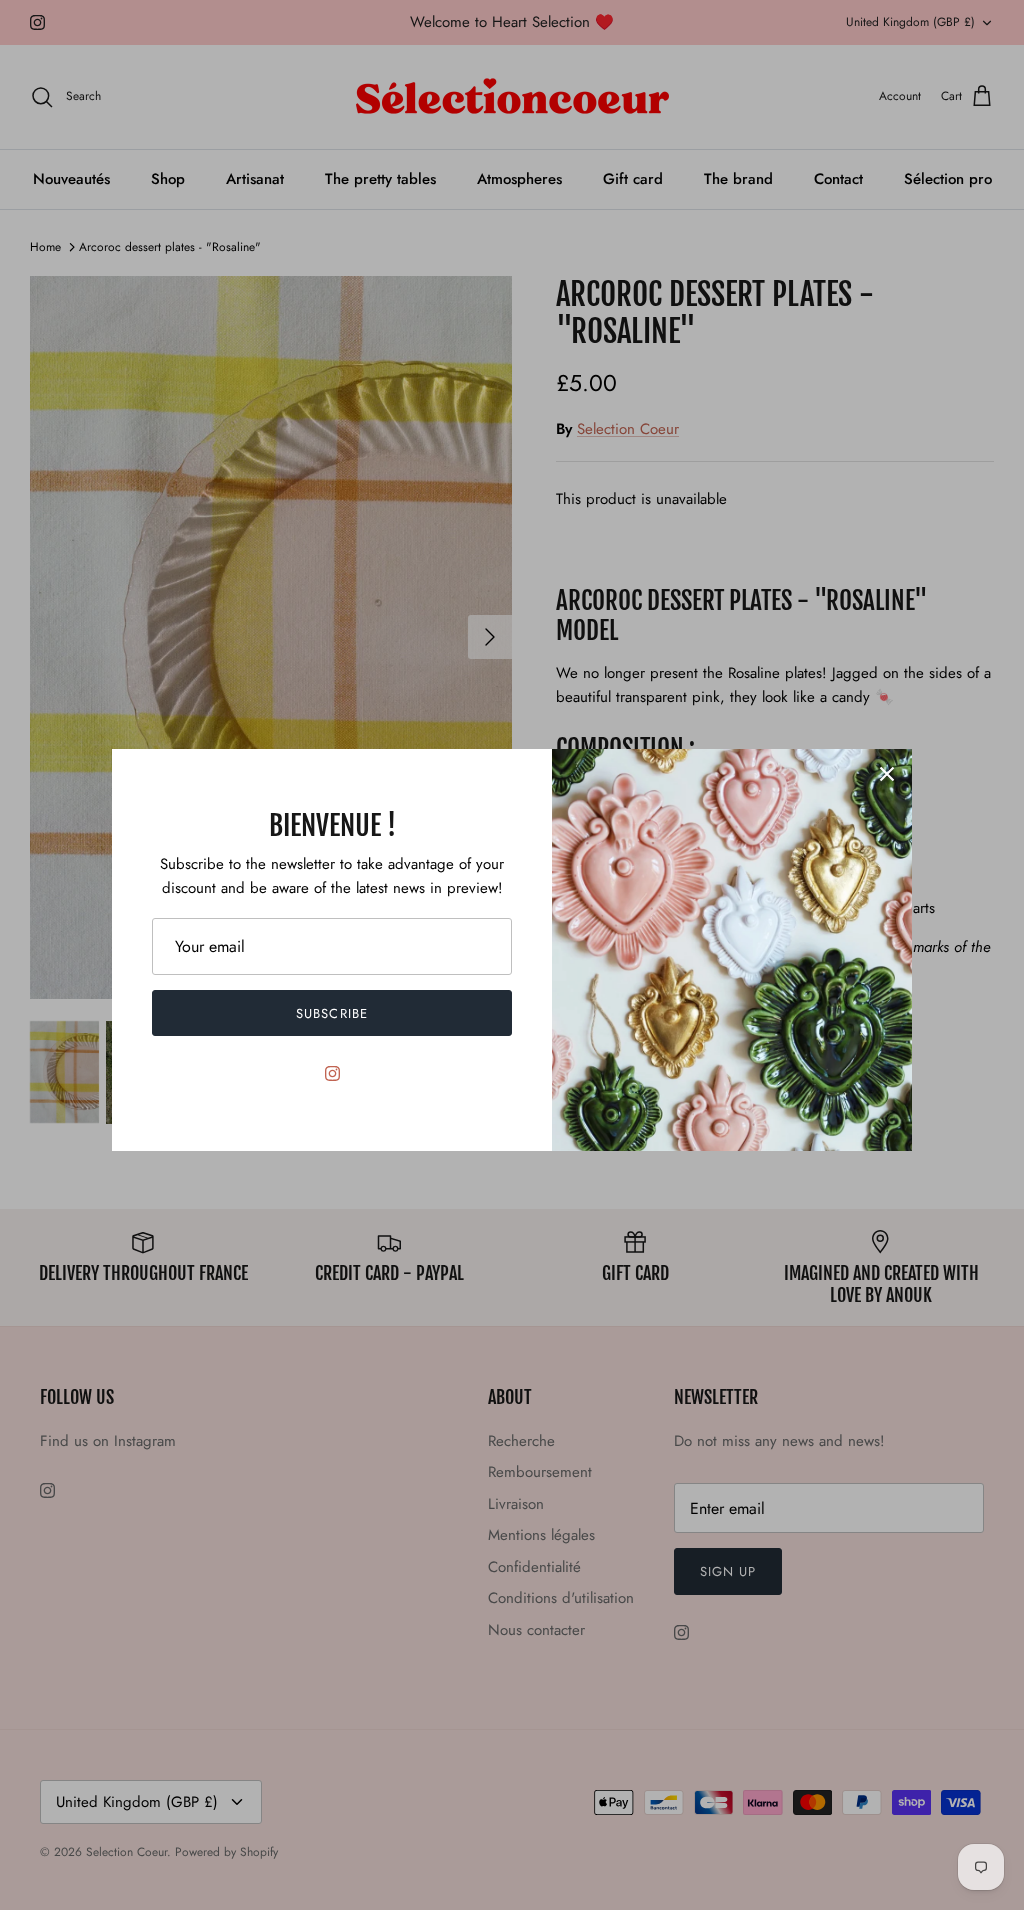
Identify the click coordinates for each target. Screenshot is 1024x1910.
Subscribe (331, 1013)
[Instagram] (332, 1073)
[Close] (887, 774)
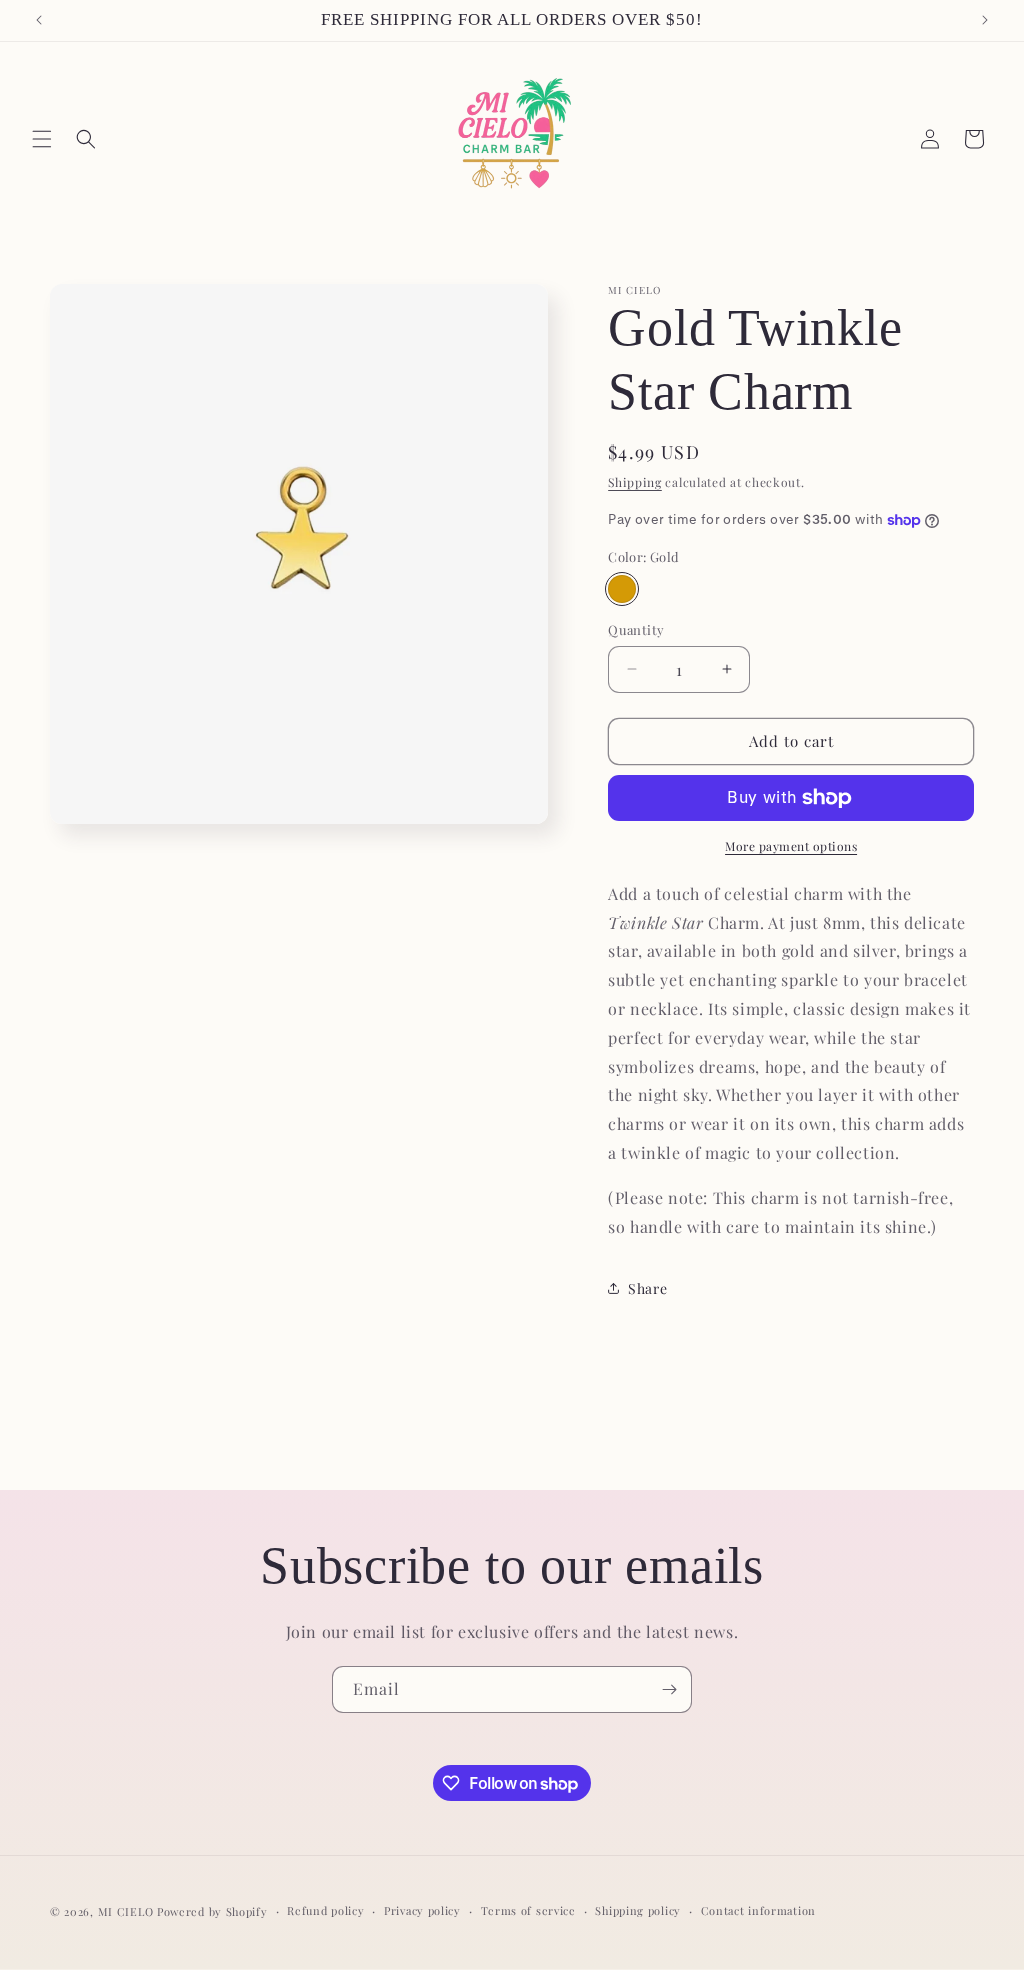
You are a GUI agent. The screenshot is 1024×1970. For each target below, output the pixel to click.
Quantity (636, 629)
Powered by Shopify (212, 1911)
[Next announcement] (985, 20)
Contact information (758, 1910)
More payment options (791, 846)
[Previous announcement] (39, 20)
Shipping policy (638, 1910)
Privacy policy (422, 1910)
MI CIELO (126, 1911)
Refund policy (325, 1910)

What you have to do - All of the records above must be copied exactly, except for the pictures.

Exercise result -
Identify the click coordinates for each target. Screenshot is 1024x1910.
Subscribe (331, 1013)
[Instagram] (332, 1073)
[Close] (887, 774)
You are a GUI agent. The screenshot is 1024×1970. For each target below, output the pixel to click.
Quantity (636, 629)
Powered by Shopify (212, 1911)
[Next announcement] (985, 20)
Contact information (758, 1910)
More payment options (791, 846)
[Previous announcement] (39, 20)
Shipping policy (638, 1910)
Privacy policy (422, 1910)
MI CIELO (126, 1911)
Refund policy (325, 1910)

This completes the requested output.